Selected passage –
>> Begin
[time-nuts] Zero dead time and average frequency estimation

Pete Rawson peterawson at earthlink.net
Mon Feb 1 04:40:11 UTC 2010


Gentlemen,

You've hit a topic I've become more confused about after 
researching some of the original papers on this subject.
Here are a few questions which I would like to become 
educated about.

1) Will the calculated results of ADEV, ODEV, MDEV & TOTDEV
     suggest which result applies best to the data being analyzed?

2) What attributes of the data to be analyzed suggest which
     computation is most appropriate?

3) Will some computed results indicate that the analysis is NOT
     appropriate? (Are false results obvious?)

I'm sure there are more aspects worth learning than these, but
they might serve to get a conversation underway.

Any enlightenment would be greatly appreciated.

Pete Rawson


On Jan 31, 2010, at 8:50 PM, Tom Van Baak wrote:

> Magnus,
> 
> Correct, all the terms cancel between the end points. Note
> that this is exactly equivalent to the way a traditional gated
> frequency counter works -- you open the gate, wait some
> sample period (maybe 1, 10, or 100 seconds) and then
> close the gate. In this scenario it's clear that all the phase
> information during the interval is ignored; the only points
> that matter are the start and the stop.
> 
> Modern high-resolution frequency counters don't do this;
> and instead they use a form of "continuous counting" and
> take a massive number of short phase samples and create
> a more precise average frequency out of that.
> 
> There are some excellent papers on the subject; start with
> the one by Rubiola:
> 
> < http://www.femto-st.fr/~rubiola/pdf-articles/journal/2005rsi-hi-res-freq-counters.pdf >
> 
> There are additional papers (perhaps Bruce can locate them).
>> End
Stored data –
>> Begin
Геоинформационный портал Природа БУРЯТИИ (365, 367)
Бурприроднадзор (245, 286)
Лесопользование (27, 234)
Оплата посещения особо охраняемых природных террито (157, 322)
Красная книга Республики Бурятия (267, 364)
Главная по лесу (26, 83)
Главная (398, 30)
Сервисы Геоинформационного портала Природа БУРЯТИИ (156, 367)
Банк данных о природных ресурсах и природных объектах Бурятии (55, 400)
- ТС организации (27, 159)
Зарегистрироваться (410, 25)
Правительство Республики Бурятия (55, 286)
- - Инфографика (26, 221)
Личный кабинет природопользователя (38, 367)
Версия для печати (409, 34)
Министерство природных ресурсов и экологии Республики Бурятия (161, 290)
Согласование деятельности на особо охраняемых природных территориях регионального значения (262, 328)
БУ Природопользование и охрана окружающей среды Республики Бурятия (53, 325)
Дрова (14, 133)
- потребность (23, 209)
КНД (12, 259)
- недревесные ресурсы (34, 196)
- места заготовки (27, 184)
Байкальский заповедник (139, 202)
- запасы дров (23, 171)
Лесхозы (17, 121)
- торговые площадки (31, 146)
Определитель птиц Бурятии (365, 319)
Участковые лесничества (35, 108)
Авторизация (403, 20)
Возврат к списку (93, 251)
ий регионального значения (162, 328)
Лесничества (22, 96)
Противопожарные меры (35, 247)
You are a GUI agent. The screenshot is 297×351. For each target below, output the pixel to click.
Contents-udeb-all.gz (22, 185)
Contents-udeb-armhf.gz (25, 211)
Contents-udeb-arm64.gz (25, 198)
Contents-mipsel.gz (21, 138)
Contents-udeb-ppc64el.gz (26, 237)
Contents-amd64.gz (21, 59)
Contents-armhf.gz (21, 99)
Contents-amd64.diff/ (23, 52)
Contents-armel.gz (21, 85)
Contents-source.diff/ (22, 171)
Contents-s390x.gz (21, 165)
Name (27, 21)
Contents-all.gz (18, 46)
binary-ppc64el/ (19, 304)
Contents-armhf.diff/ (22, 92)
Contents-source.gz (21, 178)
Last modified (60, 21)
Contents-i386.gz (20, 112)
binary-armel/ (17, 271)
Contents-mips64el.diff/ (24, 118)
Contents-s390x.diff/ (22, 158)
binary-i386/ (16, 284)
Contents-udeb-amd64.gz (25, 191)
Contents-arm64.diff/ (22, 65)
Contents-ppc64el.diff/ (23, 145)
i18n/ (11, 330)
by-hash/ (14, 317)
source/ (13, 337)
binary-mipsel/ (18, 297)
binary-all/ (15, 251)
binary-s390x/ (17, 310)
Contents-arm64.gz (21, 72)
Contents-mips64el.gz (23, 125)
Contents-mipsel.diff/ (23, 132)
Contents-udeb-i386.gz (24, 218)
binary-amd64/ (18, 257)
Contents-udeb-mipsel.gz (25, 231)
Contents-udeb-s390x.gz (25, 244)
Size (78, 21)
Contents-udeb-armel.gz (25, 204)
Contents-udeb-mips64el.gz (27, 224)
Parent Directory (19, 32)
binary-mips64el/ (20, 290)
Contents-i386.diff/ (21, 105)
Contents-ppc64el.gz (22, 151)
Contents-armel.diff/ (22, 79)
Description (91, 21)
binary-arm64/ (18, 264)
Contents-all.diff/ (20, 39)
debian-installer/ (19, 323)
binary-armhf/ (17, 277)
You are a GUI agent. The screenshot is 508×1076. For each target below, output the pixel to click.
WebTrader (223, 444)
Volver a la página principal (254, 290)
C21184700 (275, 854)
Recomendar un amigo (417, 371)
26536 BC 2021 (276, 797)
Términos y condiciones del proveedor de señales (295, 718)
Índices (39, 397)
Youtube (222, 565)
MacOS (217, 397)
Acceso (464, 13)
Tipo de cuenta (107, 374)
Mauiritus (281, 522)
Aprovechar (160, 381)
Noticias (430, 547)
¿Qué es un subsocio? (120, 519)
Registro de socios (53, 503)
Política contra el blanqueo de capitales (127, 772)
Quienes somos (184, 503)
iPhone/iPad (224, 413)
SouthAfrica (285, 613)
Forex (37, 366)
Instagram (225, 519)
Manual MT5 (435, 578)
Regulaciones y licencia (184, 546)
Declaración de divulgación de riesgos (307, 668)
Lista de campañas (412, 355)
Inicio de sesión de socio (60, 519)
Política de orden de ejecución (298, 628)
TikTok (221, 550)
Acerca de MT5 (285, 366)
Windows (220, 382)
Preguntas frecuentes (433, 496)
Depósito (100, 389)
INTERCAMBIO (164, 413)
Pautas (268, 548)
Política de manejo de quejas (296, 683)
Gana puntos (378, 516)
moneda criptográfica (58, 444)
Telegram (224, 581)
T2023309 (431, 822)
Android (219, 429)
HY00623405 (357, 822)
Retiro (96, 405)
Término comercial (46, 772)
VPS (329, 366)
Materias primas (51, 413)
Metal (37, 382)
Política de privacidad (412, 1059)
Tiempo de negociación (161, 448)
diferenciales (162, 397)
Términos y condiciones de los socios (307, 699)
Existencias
>> End
Exercise task –
Using the time-nuts post, answer these:
1. Which four computations does Pete Rawson name in his first numbered point?
2. What example sample periods does Tom Van Baak give for a traditional gated frequency counter?
3. Whose paper does Tom Van Baak suggest starting with?
The records above are separate material with no connection to the time-nuts post.

Result –
1. ADEV, ODEV, MDEV and TOTDEV.
2. 1, 10, or 100 seconds.
3. Rubiola's.